**Task statement**
Where the line containing "You are a computer-use agent." appears below, begin there and reproduce each line exactly through the last one, omitting pictures.

+ + + +

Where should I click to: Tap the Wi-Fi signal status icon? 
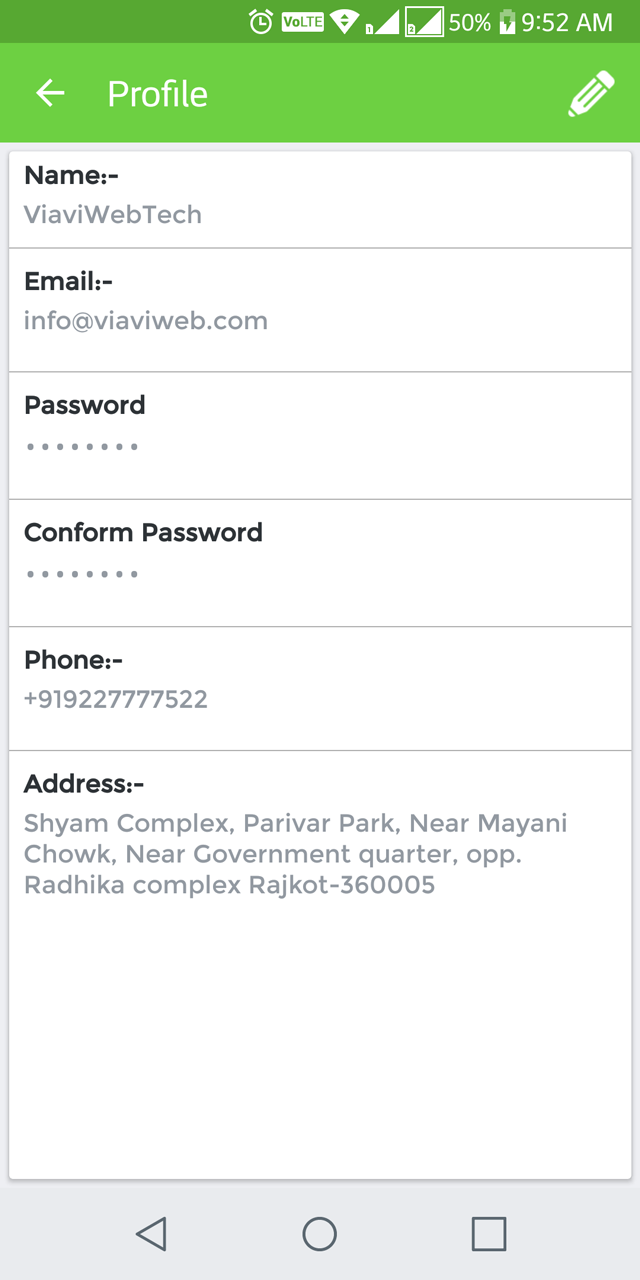tap(345, 22)
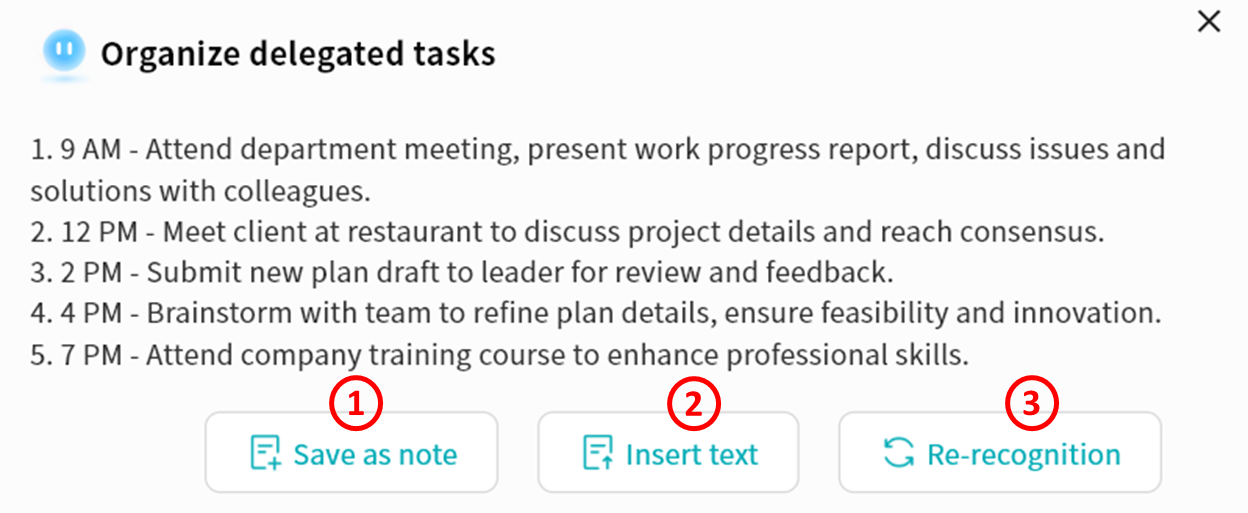
Task: Select the 9 AM department meeting line
Action: point(597,150)
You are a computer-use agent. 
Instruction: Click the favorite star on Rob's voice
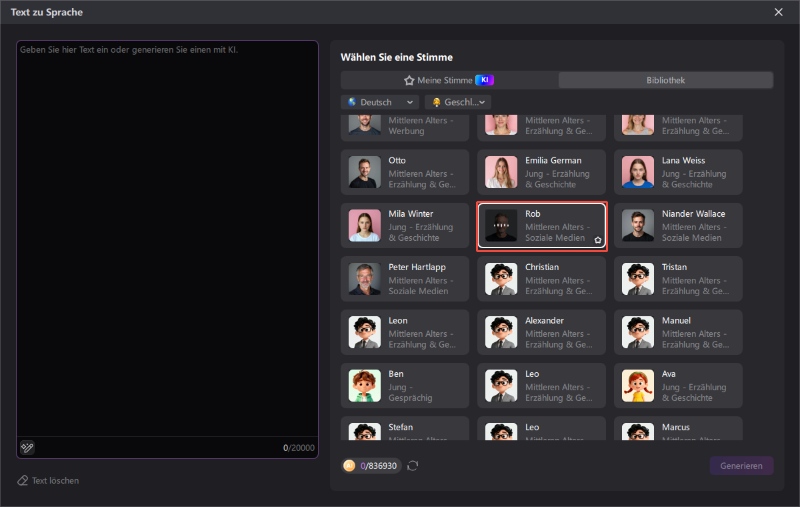pyautogui.click(x=598, y=240)
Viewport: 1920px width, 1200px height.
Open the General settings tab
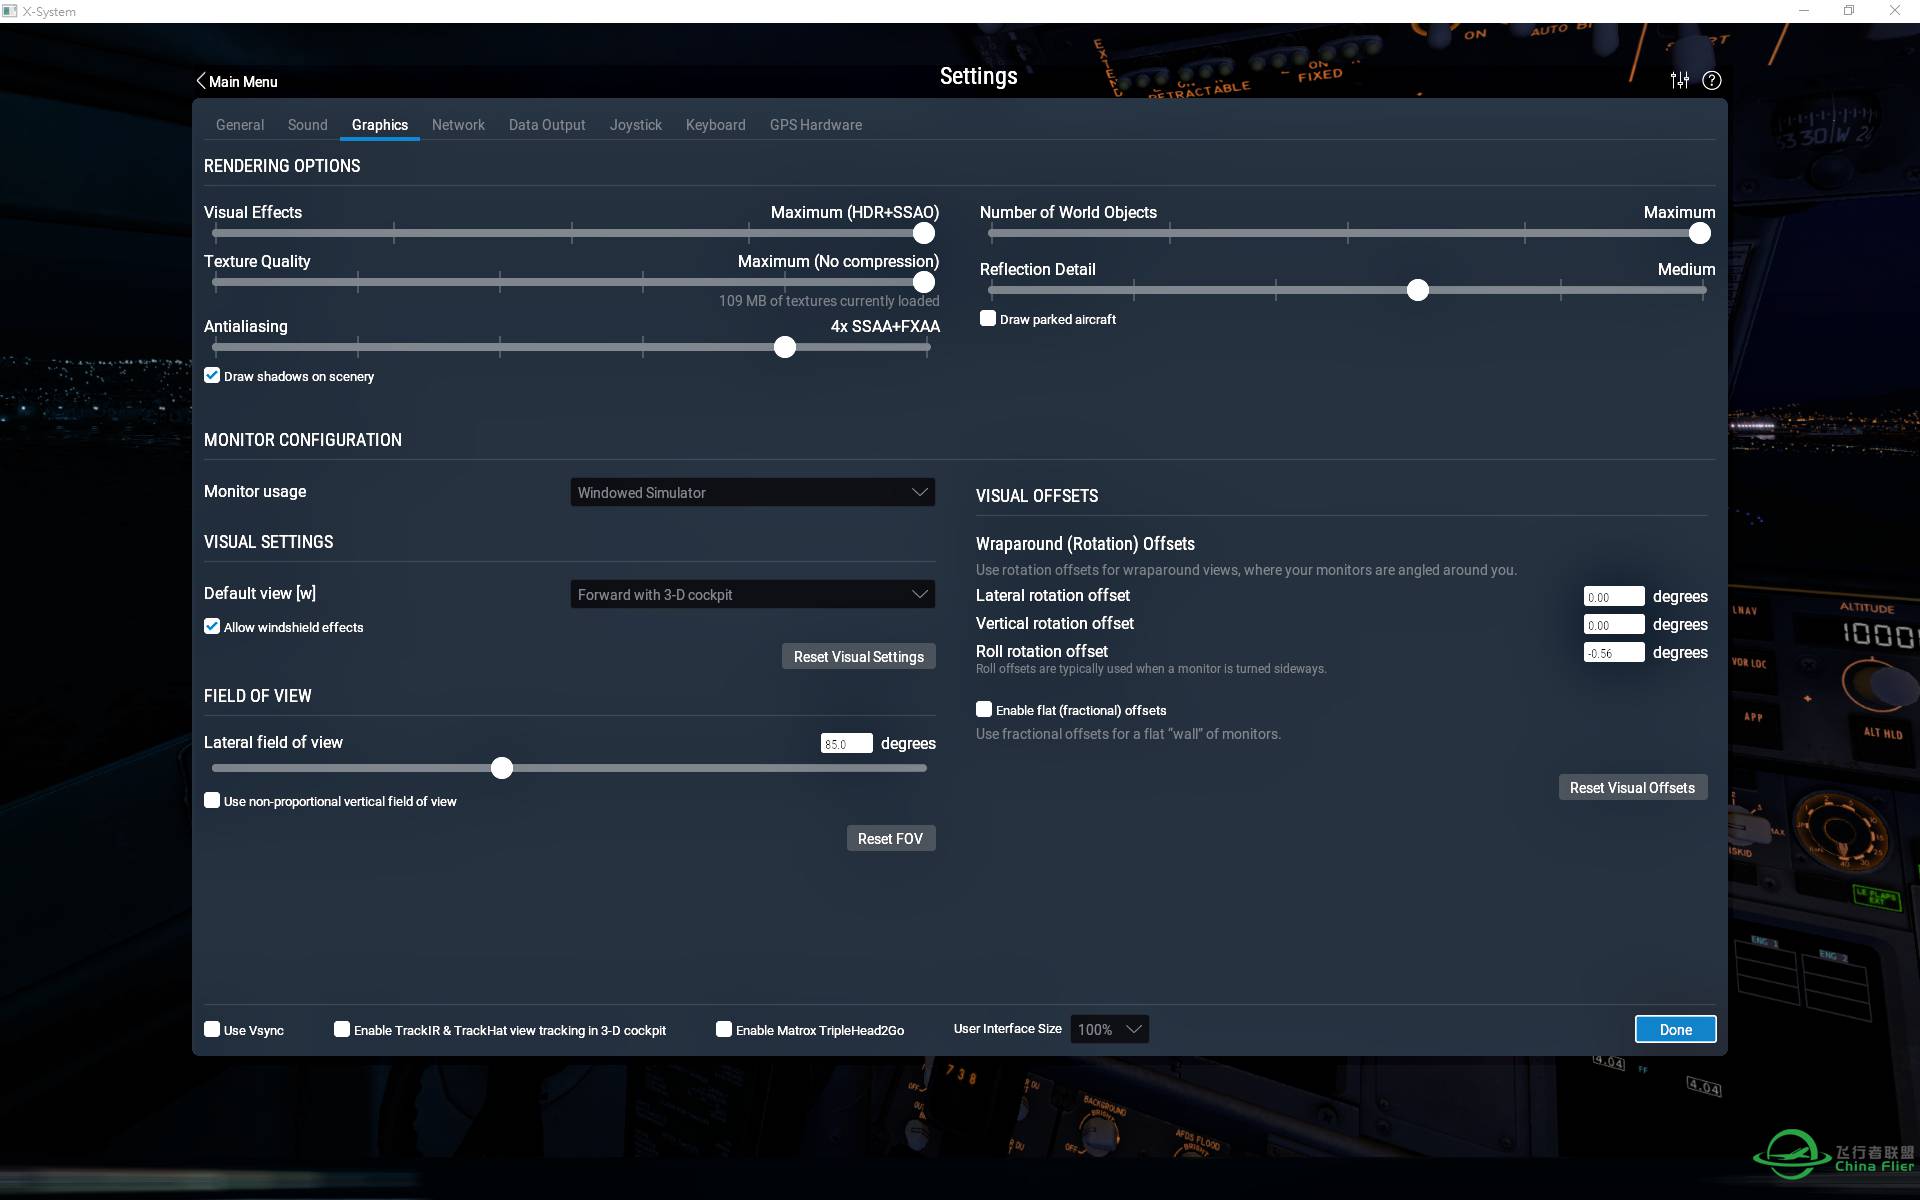tap(236, 124)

+ + + +

**Written answer**
You are a computer-use agent. 
Instruction: Click the favorite star on Rob's voice
pyautogui.click(x=598, y=240)
Viewport: 1920px width, 1200px height.
Open the General settings tab
tap(236, 124)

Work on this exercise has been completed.